→ About this task
Copy out the full set of records. Keep every word the same.

[[ Extracted information, beginning ]]

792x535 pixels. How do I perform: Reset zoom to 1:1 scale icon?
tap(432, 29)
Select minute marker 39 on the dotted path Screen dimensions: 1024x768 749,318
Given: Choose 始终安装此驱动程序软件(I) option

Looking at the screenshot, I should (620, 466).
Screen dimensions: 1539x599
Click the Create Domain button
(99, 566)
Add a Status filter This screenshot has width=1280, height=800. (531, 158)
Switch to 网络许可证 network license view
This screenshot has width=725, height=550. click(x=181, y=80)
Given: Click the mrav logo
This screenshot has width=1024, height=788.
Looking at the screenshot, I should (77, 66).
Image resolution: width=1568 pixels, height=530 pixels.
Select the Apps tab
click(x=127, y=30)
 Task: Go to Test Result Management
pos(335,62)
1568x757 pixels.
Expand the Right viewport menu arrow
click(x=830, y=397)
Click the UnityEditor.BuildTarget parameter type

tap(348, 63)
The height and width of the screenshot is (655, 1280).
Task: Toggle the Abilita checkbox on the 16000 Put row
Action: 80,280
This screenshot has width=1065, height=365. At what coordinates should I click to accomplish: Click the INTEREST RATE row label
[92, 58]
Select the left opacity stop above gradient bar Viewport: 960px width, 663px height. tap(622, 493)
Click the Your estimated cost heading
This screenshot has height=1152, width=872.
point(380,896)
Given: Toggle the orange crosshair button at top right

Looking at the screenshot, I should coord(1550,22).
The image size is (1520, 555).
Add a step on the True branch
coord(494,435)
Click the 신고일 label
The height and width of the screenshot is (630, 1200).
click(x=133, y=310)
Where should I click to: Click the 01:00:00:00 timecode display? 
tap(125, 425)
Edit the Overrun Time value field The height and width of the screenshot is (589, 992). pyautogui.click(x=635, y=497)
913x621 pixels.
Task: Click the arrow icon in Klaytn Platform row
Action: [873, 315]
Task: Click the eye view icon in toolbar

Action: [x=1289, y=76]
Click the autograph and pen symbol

[[ Extracted information, end ]]

→ Completed task
792x535 pixels. How do I perform: Reset zoom to 1:1 scale icon?
tap(432, 29)
Select minute marker 39 on the dotted path Screen dimensions: 1024x768 749,318
Given: Choose 始终安装此驱动程序软件(I) option

Looking at the screenshot, I should (620, 466).
Screen dimensions: 1539x599
Click the Create Domain button
(99, 566)
Add a Status filter This screenshot has width=1280, height=800. (531, 158)
Switch to 网络许可证 network license view
This screenshot has width=725, height=550. click(x=181, y=80)
Given: Click the mrav logo
This screenshot has width=1024, height=788.
Looking at the screenshot, I should (77, 66).
Image resolution: width=1568 pixels, height=530 pixels.
Select the Apps tab
click(x=127, y=30)
 Task: Go to Test Result Management
pos(335,62)
1568x757 pixels.
Expand the Right viewport menu arrow
click(x=830, y=397)
Click the UnityEditor.BuildTarget parameter type

tap(348, 63)
The height and width of the screenshot is (655, 1280).
Task: Toggle the Abilita checkbox on the 16000 Put row
Action: 80,280
This screenshot has width=1065, height=365. At what coordinates should I click to accomplish: Click the INTEREST RATE row label
[92, 58]
Select the left opacity stop above gradient bar Viewport: 960px width, 663px height. tap(622, 493)
Click the Your estimated cost heading
This screenshot has height=1152, width=872.
point(380,896)
Given: Toggle the orange crosshair button at top right

Looking at the screenshot, I should coord(1550,22).
The image size is (1520, 555).
Add a step on the True branch
coord(494,435)
Click the 신고일 label
The height and width of the screenshot is (630, 1200).
click(x=133, y=310)
Where should I click to: Click the 01:00:00:00 timecode display? 
tap(125, 425)
Edit the Overrun Time value field The height and width of the screenshot is (589, 992). pyautogui.click(x=635, y=497)
913x621 pixels.
Task: Click the arrow icon in Klaytn Platform row
Action: [873, 315]
Task: Click the eye view icon in toolbar

Action: [x=1289, y=76]
Click the autograph and pen symbol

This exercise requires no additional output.